Acercándose a toda velocidad al barco, la policía no tardó en comprobar, por su silueta y las luces de navegación, que se trataba de un buque tanque del tamaño del
Dayan
. La lancha pasó junto a los costados del buque tanque y luego dio la vuelta por la popa. El capitán tomó nota de la bandera israelí que ondeaba en el mástil y leyó el nombre del barco pintado en letras blancas en el espejo.

—Es el
Dayan
—comunicó a la patrullera de los guardacostas.

Fueron sus últimas palabras.

63

Las luces de cubierta y de navegación del
Dayan
se apagaron un segundo antes de que comenzasen los disparos. Una fila de jenízaros armados apareció en el borde de popa del buque tanque y abrió fuego contra la pequeña lancha de la policía. El capitán fue el primero en morir, atravesado por una ráfaga que destrozó el parabrisas del puente. Otro oficial de policía en cubierta cayó un instante después por un disparo en la espalda. Otro hombre en cubierta, un sargento veterano, reaccionó en el acto, se tumbó detrás de la borda y devolvió el fuego con su pistola automática. Pero murió en cuanto la lancha se apartó y, al quedarse sin protección, los jenízaros concentraron los disparos en él.

El tiroteo cesó por un momento cuando el cuarto y último hombre de la lancha subió a cubierta. Al ver a sus camaradas muertos, caminó hacia la cubierta de popa con las manos levantadas. Era un joven novato, había ingresado hacía poco en el cuerpo, y su voz tembló cuando les suplicó que no disparasen. Pero su súplica recibió por respuesta una ráfaga y se unió a sus camaradas en la muerte.

La lancha de la policía vagó sin rumbo fijo detrás del buque tanque durante unos minutos, como un cachorro perdido. En la timonera sonaban las repetidas llamadas de la patrullera de los guardacostas, llamadas que cayeron en oídos muertos. La estela del gran buque tanque desvió por fin la proa de la lancha, y la morgue flotante continuó su viaje hacia el horizonte de poniente.
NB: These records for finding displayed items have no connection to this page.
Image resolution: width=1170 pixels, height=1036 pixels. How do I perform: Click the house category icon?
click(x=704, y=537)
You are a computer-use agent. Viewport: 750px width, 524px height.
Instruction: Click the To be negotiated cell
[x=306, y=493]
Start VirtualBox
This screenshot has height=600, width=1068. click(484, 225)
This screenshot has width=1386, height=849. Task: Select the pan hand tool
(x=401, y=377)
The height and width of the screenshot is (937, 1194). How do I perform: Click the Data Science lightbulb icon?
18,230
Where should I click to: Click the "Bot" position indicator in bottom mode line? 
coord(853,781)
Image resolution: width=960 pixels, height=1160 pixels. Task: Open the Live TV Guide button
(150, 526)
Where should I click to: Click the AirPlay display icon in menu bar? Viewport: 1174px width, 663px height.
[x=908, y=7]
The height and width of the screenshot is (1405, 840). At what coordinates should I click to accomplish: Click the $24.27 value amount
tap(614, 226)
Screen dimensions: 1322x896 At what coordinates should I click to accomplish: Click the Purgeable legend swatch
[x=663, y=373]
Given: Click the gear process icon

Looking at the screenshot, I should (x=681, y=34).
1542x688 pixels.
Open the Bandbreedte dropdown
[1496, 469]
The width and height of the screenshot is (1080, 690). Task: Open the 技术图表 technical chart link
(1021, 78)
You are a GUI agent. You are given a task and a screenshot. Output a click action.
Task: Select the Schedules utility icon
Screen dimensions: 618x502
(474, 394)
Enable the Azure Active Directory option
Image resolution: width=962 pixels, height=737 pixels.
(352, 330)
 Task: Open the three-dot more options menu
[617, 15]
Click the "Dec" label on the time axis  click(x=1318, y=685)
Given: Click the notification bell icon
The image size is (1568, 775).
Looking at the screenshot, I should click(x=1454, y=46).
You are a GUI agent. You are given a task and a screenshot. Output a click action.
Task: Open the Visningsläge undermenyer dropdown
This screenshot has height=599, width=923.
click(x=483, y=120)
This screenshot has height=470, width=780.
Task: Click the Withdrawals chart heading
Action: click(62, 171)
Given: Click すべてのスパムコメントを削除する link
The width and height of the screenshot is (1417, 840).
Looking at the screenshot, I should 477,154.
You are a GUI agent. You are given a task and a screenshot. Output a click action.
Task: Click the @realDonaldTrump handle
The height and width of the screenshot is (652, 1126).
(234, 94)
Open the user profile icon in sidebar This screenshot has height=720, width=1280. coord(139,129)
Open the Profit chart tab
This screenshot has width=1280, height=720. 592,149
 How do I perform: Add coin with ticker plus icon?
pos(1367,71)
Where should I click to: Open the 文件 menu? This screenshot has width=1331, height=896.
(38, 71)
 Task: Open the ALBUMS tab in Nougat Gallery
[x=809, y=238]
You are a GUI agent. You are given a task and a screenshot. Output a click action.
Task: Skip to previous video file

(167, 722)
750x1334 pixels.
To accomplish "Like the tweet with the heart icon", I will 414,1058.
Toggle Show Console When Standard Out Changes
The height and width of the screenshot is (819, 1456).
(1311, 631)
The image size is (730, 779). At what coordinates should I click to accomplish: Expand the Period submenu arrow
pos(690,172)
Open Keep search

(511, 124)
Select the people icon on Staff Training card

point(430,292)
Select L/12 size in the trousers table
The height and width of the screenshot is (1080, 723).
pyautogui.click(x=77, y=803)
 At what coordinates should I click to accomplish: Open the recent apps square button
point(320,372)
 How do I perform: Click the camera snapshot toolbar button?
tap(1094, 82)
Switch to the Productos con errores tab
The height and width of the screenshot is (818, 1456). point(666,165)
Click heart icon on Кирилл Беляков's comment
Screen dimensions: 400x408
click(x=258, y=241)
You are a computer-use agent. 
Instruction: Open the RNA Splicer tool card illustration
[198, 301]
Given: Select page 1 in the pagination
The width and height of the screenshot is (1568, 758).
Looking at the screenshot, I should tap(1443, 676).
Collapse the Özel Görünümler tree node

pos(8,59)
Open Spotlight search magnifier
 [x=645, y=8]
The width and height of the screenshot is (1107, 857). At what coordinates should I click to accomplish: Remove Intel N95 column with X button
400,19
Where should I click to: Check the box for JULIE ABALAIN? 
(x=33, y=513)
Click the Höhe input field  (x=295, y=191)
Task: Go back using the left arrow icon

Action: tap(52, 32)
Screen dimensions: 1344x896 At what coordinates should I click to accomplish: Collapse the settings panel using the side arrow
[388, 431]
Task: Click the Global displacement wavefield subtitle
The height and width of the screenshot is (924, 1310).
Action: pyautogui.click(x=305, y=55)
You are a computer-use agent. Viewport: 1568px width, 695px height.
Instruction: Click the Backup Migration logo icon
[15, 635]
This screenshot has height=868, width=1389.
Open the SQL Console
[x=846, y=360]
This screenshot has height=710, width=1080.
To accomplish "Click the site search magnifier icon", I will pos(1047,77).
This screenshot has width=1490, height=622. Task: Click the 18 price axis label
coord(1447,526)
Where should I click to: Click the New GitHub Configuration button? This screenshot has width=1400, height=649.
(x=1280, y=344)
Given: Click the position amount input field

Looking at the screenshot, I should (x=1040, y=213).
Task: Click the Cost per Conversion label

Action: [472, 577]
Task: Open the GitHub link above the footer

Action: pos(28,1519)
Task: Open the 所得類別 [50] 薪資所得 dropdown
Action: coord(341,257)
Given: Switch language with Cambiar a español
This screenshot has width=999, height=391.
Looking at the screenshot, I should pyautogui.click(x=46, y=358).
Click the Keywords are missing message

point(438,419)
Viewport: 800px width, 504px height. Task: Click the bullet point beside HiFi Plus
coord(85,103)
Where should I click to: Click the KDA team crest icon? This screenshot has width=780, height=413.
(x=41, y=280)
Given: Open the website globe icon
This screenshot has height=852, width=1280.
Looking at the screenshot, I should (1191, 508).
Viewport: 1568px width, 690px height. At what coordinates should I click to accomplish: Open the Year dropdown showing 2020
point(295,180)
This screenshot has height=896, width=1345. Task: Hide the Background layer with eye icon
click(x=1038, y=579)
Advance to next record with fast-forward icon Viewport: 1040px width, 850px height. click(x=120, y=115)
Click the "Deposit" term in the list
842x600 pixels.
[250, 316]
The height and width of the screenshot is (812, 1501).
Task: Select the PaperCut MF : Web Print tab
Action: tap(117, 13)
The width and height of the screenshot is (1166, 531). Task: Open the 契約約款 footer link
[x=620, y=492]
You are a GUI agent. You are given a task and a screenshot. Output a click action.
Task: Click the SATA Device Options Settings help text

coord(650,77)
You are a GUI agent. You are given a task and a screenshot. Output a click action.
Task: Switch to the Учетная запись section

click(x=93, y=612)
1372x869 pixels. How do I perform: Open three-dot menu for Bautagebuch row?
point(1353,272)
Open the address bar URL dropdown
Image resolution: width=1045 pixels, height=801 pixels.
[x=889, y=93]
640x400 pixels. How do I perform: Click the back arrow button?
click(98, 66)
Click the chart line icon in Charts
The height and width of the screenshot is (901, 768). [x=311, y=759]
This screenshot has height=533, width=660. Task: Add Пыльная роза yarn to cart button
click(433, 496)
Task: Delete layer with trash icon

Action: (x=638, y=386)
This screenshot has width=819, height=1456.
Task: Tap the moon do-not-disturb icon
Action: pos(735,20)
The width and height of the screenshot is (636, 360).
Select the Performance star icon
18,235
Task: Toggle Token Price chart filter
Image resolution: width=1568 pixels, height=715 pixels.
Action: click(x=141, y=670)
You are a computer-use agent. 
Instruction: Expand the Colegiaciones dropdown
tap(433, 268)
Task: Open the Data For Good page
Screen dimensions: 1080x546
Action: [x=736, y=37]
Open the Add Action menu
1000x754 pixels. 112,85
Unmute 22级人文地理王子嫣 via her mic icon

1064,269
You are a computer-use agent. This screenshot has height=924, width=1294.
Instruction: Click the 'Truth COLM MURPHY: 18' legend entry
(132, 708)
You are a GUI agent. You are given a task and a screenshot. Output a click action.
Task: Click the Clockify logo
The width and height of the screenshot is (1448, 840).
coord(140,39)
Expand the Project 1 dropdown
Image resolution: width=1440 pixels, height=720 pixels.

El sonido de los disparos fue la señal que Hammet esperaba para entrar en acción. El capitán del buque tanque israelí llevaba ya muchas horas de angustia, desde que él y su tripulación habían sido obligados a entrar en el comedor después de cargar a bordo los explosivos plásticos y zarpar. Sabía que esos turcos armados, fueran quienes fuesen, habían convertido su barco en una bomba suicida, y que probablemente la tripulación israelí moriría en la explosión.

El capitán y el primer oficial habían discutido planes de fuga, pero sus opciones eran escasas. El par de guardias que los vigilaban desde la puerta parecían cada vez más alertas y los reemplazaban cada dos horas. Habían dejado de darles de comer, y no se les permitía acercarse al mamparo para mirar por el ojo de buey.

A aquella hora tardía, la mayor parte de la tripulación estaba durmiendo en el suelo. Hammet estaba tumbado junto a sus hombres, pero el sueño se hallaba muy lejos de su mente. No obstante, fingió dormir cuando la puerta se abrió y un hombre habló en susurros nerviosos a los guardias. Los dos hombres salieron de inmediato, y la tripulación israelí se quedó momentáneamente sin vigilancia.

Hammet se levantó en el acto.

—Todo el mundo arriba —ordenó en voz baja al tiempo que zarandeaba al primer oficial y a los que estaban a su alrededor. Mientras la somnolienta tripulación se levantaba, Hammet los reunió cerca de la puerta y les explicó su plan—: Zev, llévese a los hombres e intente llegar a la balsa de salvamento de popa sin que le vean —ordenó al primer oficial—. Yo iré a la sala de máquinas para ver si puedo detener el motor. Le ordeno que baje la balsa sin mí si no aparezco en diez minutos.

El primer oficial abrió la boca para protestar, cuando sonaron los disparos en la popa del barco.

—Cambio de planes —dijo Hammet deprisa—. Llévese a los hombres a cubierta e intente utilizar el bote salvavidas de babor.

Vamos a toda velocidad, quizá baste con lanzarla por encima de la borda.

—Será un salto muy duro para algunos hombres.

—Si cogen cabos y chalecos salvavidas se las apañarán. ¡En marcha, ya!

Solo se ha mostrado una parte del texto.